PRIMI CALCI - “Ero allenatore in seconda di una squadra della zona chiamata SV Blau-Gelb. Il mio superiore non voleva prendere Emre perché era un anno più piccolo e non passava mai la palla…Dopo il secondo allenamento diedero la responsabilità a me e dissi subito: ‘Questo rimane qua, diventa un fenomeno’. In certe partite lo facevo giocare in difesa, perfino portiere, così poteva capire il gioco da dietro. Col tempo è diventato più altruista, anche perché altrimenti finiva in panchina. Ma l’amicizia è nata fuori dal campo: supera il calcio. Io sono un immigrato come suo padre e sua madre dalla Turchia: so bene cosa significhi crescere in un altro Paese, essere guardato con occhio diverso, doversi meritare con la fatica e il lavoro l’apprezzamento della nazione che ti ha accolto. I suoi genitori sono umili e onesti, lavoravano fino a tarda sera. Io riaccompagnavo Emre a casa e avrei dovuto lasciarlo da solo, fuori dalla porta. Non me la sentivo, per questo lo portavo in giro e nei weekend dormiva spesso a casa mia”.

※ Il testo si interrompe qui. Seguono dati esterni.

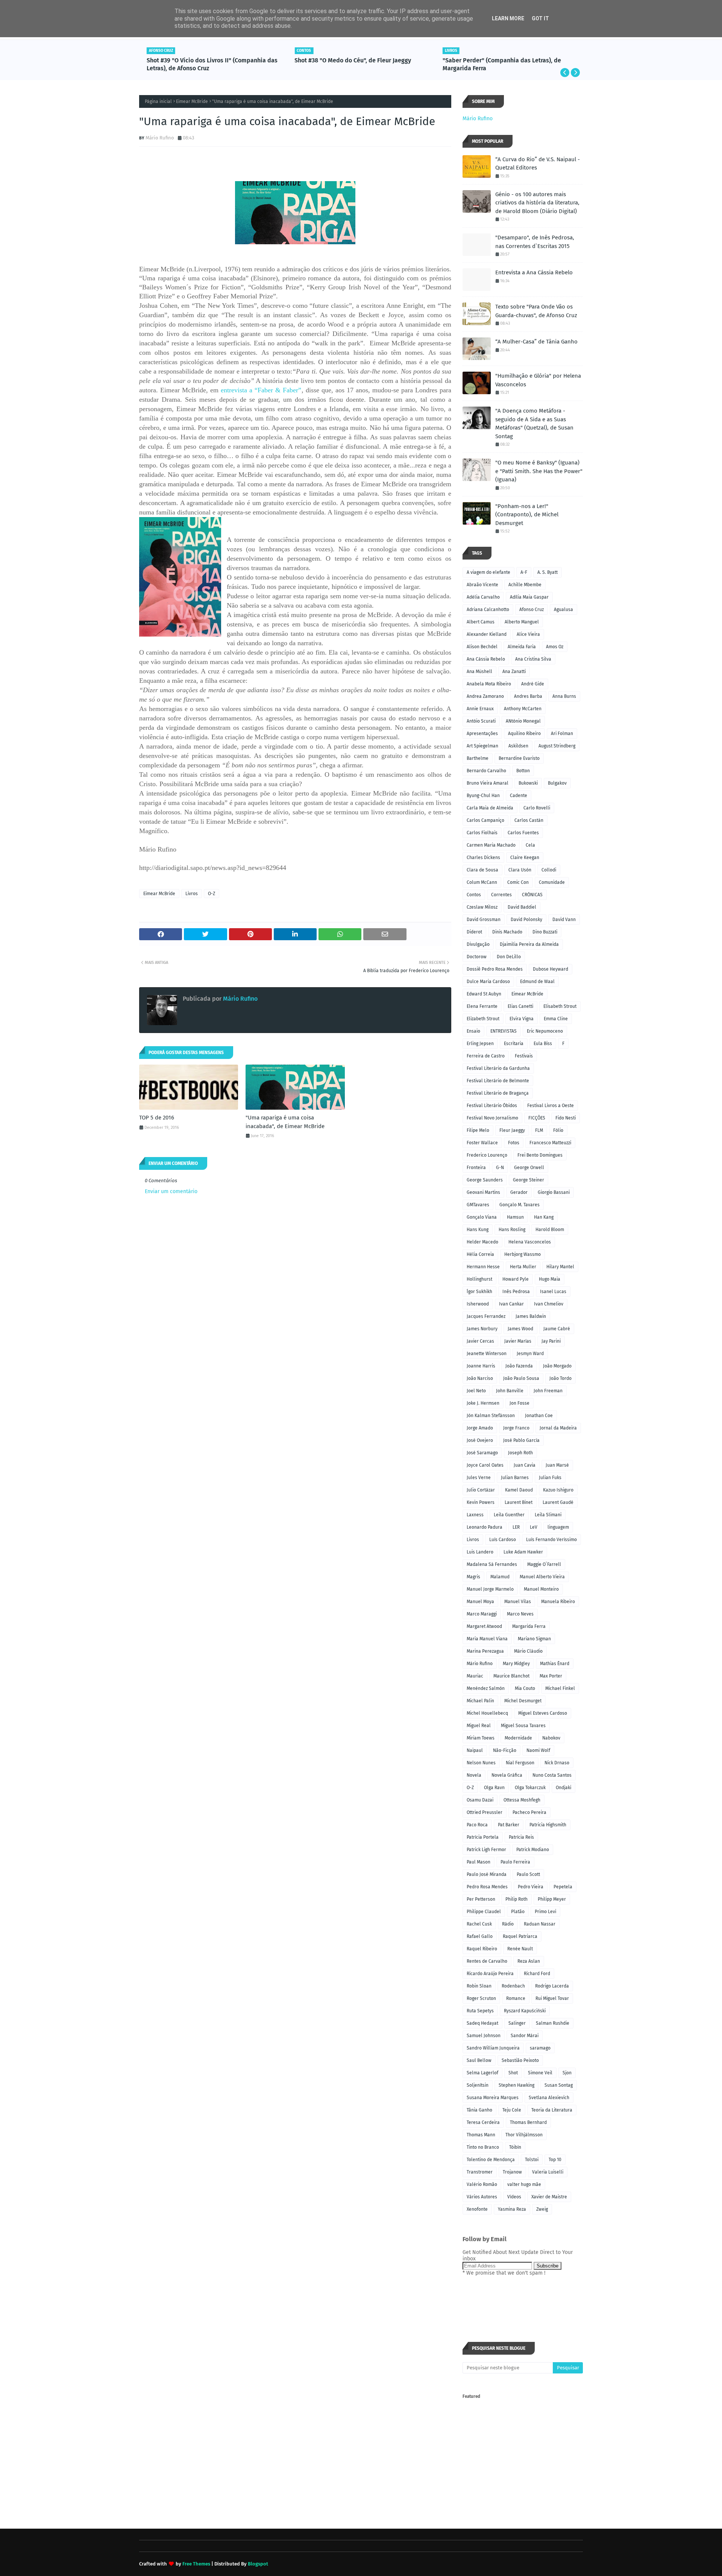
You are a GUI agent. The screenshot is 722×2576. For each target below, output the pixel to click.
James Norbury (482, 1328)
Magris (473, 1576)
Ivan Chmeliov (548, 1304)
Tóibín (515, 2147)
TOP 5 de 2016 (156, 1117)
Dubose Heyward (550, 969)
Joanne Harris (481, 1366)
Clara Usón (519, 870)
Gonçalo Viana (482, 1217)
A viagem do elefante (488, 572)
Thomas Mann (481, 2134)
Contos (474, 894)
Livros (191, 893)
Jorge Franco (516, 1428)
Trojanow (512, 2172)
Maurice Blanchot (511, 1676)
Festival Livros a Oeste (550, 1105)
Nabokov (551, 1738)
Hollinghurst (479, 1279)
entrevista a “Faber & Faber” (261, 390)
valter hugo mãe (524, 2184)
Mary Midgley (516, 1663)
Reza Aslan (528, 1961)
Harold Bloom (549, 1229)
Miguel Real (479, 1725)
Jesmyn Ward (530, 1353)
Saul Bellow (479, 2060)
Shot (513, 2072)
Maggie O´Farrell (544, 1564)
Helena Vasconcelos (529, 1242)
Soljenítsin (477, 2085)
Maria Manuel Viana (487, 1638)
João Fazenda (519, 1366)
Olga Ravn (494, 1787)
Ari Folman (562, 733)
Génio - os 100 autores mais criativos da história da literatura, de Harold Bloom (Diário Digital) (537, 203)
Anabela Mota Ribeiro (489, 684)
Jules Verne (479, 1477)
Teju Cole (511, 2110)
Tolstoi (531, 2159)
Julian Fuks (550, 1477)
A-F (523, 572)
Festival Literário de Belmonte (498, 1080)
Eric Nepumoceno (545, 1031)
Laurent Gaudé (558, 1502)
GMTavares (478, 1204)
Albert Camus (480, 622)
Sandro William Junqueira (493, 2048)
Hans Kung (477, 1229)
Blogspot (258, 2564)
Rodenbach (513, 1986)
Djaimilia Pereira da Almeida (529, 944)
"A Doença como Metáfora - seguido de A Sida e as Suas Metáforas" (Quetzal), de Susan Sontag (534, 423)
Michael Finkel (560, 1688)
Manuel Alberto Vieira (542, 1576)
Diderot (474, 932)
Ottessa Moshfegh (522, 1800)
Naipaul (475, 1750)
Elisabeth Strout (559, 1006)
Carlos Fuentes (523, 832)
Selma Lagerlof (482, 2072)
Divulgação (478, 944)
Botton (523, 770)
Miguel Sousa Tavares (523, 1725)
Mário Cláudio (528, 1651)
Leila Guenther (509, 1514)
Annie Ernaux (480, 708)
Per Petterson (481, 1899)
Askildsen (518, 746)
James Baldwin (531, 1316)
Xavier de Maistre (549, 2196)
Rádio (508, 1924)
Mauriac (475, 1676)
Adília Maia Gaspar (529, 597)
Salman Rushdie (552, 2023)
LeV (533, 1527)
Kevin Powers (480, 1502)
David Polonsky (526, 919)
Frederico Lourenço (487, 1155)
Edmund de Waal (537, 981)
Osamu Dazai (480, 1800)
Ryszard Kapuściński (525, 2010)
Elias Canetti (520, 1006)
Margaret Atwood (484, 1626)
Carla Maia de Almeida (490, 808)
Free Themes (196, 2564)
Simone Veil (540, 2072)
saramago (540, 2048)
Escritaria (513, 1043)
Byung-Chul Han (483, 795)
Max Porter (551, 1676)
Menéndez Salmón (486, 1688)
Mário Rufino (160, 138)
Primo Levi (545, 1911)
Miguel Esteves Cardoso (542, 1713)
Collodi (549, 870)
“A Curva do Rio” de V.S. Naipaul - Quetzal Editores (537, 163)
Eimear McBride (192, 101)
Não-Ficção (504, 1750)
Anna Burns (564, 696)
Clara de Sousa (482, 870)
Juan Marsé (557, 1465)
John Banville (509, 1390)
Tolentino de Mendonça (491, 2159)
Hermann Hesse (483, 1266)
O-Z (211, 893)
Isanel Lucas (553, 1291)
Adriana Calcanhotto (488, 609)
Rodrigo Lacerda (552, 1986)
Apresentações (482, 733)
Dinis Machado (507, 932)
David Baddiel (522, 907)
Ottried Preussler (484, 1812)
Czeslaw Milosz (482, 907)
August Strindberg (556, 746)
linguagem (558, 1527)
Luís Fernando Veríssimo (551, 1539)
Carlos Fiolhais (482, 832)
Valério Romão (482, 2184)
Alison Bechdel (482, 646)
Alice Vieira (528, 634)
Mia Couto (525, 1688)
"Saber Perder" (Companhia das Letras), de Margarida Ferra (353, 64)
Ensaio (473, 1031)
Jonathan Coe (539, 1415)
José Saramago (482, 1452)
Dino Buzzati (544, 932)
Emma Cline (556, 1018)
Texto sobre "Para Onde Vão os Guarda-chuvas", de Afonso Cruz (536, 311)
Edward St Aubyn (484, 994)
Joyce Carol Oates (485, 1465)
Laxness (475, 1514)
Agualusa (563, 609)
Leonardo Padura (484, 1527)
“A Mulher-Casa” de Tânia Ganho (536, 341)
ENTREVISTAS (503, 1031)
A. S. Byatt (547, 572)
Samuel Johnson (484, 2035)
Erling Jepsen (480, 1043)
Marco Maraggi (482, 1614)
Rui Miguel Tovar (552, 1998)
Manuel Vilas (517, 1601)
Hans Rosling (512, 1229)
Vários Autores (482, 2196)
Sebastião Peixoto (520, 2060)
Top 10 (555, 2159)
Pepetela (563, 1886)
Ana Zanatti (514, 671)
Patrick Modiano (532, 1849)
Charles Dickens (483, 857)
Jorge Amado (480, 1428)
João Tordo (560, 1378)
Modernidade (518, 1738)
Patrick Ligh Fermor (486, 1849)
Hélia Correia (480, 1254)
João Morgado (557, 1366)
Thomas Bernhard (528, 2122)
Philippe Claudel (484, 1911)
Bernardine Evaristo (519, 758)
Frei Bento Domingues (540, 1155)
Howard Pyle (515, 1279)
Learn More (508, 18)
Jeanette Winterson (487, 1353)
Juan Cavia (524, 1465)
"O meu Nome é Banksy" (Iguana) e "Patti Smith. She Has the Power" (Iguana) (538, 471)
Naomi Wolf (538, 1750)
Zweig (542, 2209)
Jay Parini (551, 1341)
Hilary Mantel (560, 1266)
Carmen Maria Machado (491, 845)
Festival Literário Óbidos (492, 1105)
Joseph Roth (520, 1452)
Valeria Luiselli (547, 2172)
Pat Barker (508, 1824)
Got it (540, 18)
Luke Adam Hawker (523, 1552)
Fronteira (476, 1167)
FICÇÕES (536, 1118)
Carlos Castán (528, 820)
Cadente (518, 795)
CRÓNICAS (532, 894)
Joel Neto (476, 1390)
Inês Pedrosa (516, 1291)
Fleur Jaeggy (512, 1130)
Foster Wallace (482, 1142)
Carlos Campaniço (485, 820)
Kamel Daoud (519, 1490)
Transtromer (480, 2172)
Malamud (500, 1576)
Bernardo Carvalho (486, 770)
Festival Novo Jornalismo (492, 1118)
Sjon (567, 2072)
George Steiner (528, 1180)
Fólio (558, 1130)
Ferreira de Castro (486, 1056)
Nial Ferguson (520, 1762)
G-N (500, 1167)
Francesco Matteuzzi (550, 1142)
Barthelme (477, 758)
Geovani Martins (483, 1192)
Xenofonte (477, 2209)
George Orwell (529, 1167)
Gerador (519, 1192)
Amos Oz (554, 646)
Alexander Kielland (487, 634)
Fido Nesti (565, 1118)
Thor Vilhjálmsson (524, 2134)
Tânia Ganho (479, 2110)
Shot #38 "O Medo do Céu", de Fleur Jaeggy (205, 60)
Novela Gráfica (506, 1775)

PROMESSA MANTENUTA - “Ha sempre saputo che, se fosse andato alla Juve, sarei stato l’uomo più felice della Terra, ma gli ho ripetuto che doveva fare la scelta migliore per la carriera, quindi non andare mai all’Inter… Scherzi a parte, l’anno scorso gli ho detto che non era pronto per la Juve, adesso lo è al 110%: sarà devastante. Intanto, inizio a dargli lezioni di italiano: imparerà in fretta perché ha una grande memoria, oltre a un grande cuore. Volete sapere perché? Una volta, mentre lo riaccompagnavo a casa da bambino, sfrecciò davanti a noi una cabriolet e gli dissi: ‘Guarda che bella quell’auto’. E lui: ‘Un giorno, quando potrò permettermela, te la regalerò’. Era solo una chiacchierata, la dimenticai presto. Ma, 18 anni dopo, Emre si presenta sotto casa mia con un mazzo di chiavi e mi dice: ‘Promessa mantenuta’. Mi aveva appena regalato una cabriolet. Sa che non ho bisogno, che voglio il suo affetto e non i soldi, ma era il suo modo di dirmi grazie. Però un altro regalo mi farebbe comodo… La Champions! Me la porti presto perché non ne posso più di aspettare…”.